Yuhang Liu (刘宇航)

I am an R&D Expert leading a cross-disciplinary AI team at YIZHUN, a fast-growing startup driving innovation in AI-powered medical imaging that has reached Series D funding. We have built multiple AI medical imaging products from the ground up, established a complete pipeline from data governance to commercial deployment, achieved National Medical Products Administration (NMPA) Class III certification, secured 20+ patents, and had three technologies officially recognized by the NMPA as Key Core Technologies in China's Medical Device Industry. We have also established close collaborations with top-tier hospitals across China, enabling the large-scale clinical validation of our AI technologies. Our products are now deployed in over 4,000 clinical sites, improving diagnostic efficiency and patient outcomes at scale.

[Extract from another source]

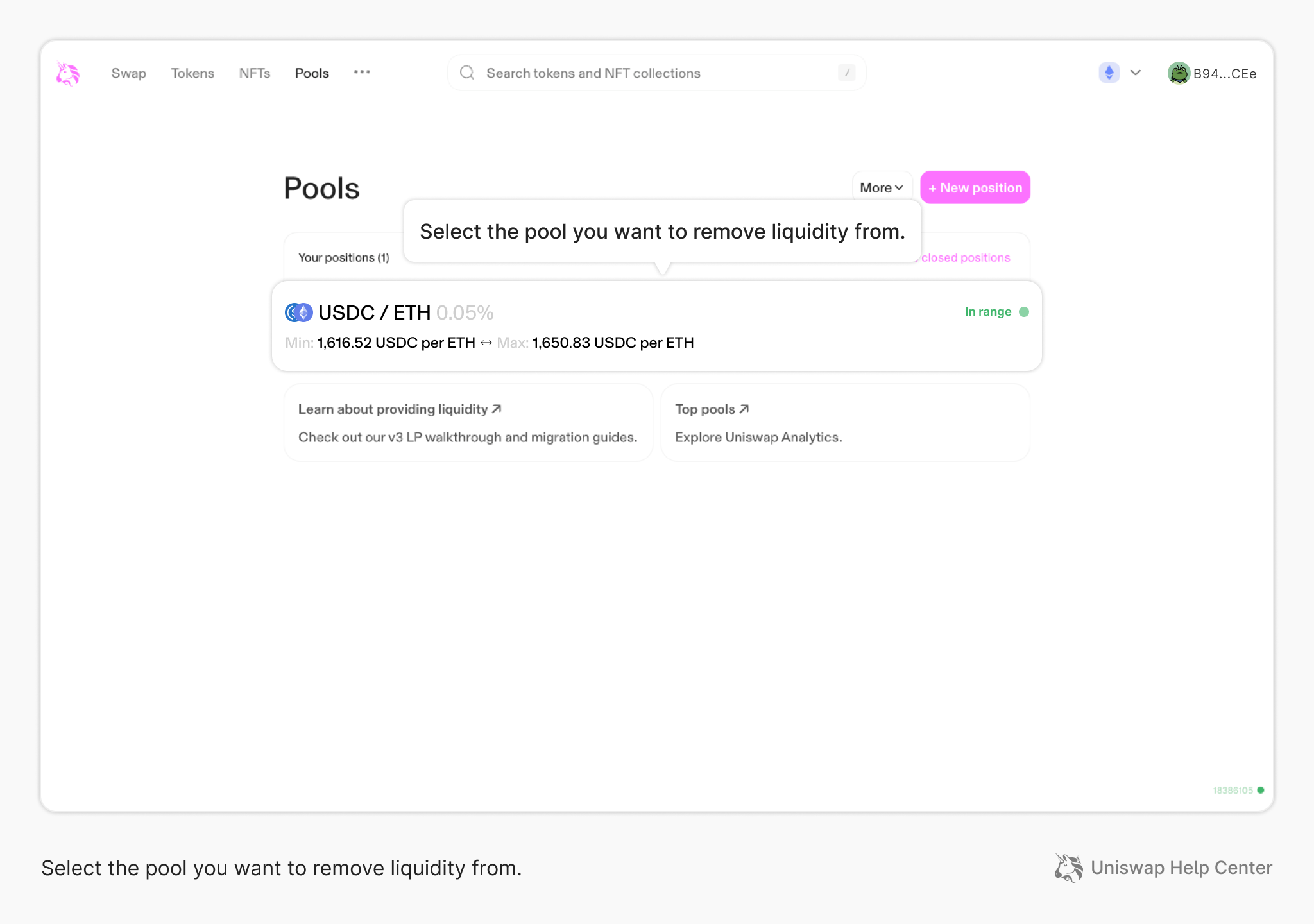Select the Pools navigation tab
This screenshot has width=1314, height=924.
point(312,73)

My research interests lie at the intersection of deep learning and medical imaging, bridging deep learning methodologies with real-world clinical applications. Recently, I have been working on designing efficient algorithms for medical multimodal foundation models, aiming to advance intelligent diagnostic systems and enhance clinical decision support. I also maintain a close collaboration with Prof. Liwei Wang.

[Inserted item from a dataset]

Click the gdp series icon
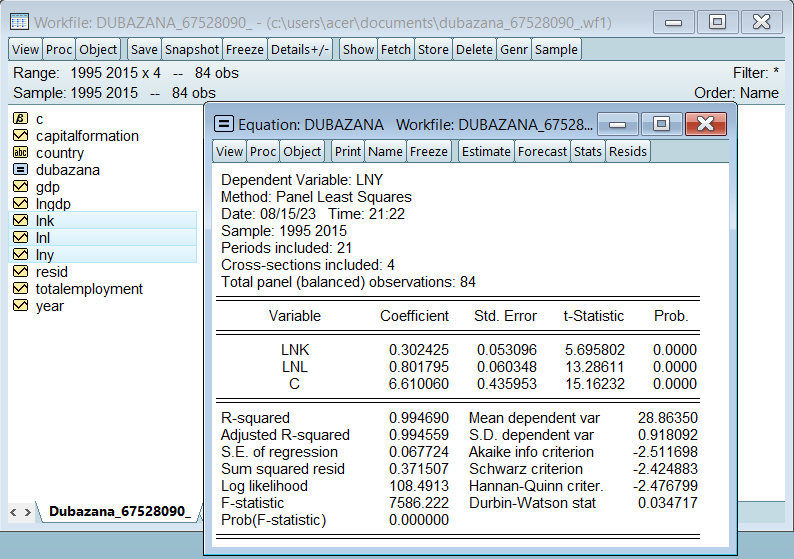[19, 187]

I obtained my Master's degree from School of EECS, Peking University, advised by Prof. Jufu Feng in 2019, and my Bachelor's degree from Xidian University in 2016.

I am always open to collaborations and academic or industrial partnerships in the areas of medical AI, intelligent diagnostics, and foundation models. If you are interested in potential collaboration or exchange, please feel free to contact me.

Email  /  Google Scholar

Selected Publications & Preprints

See full list on Google Scholar and my citation map.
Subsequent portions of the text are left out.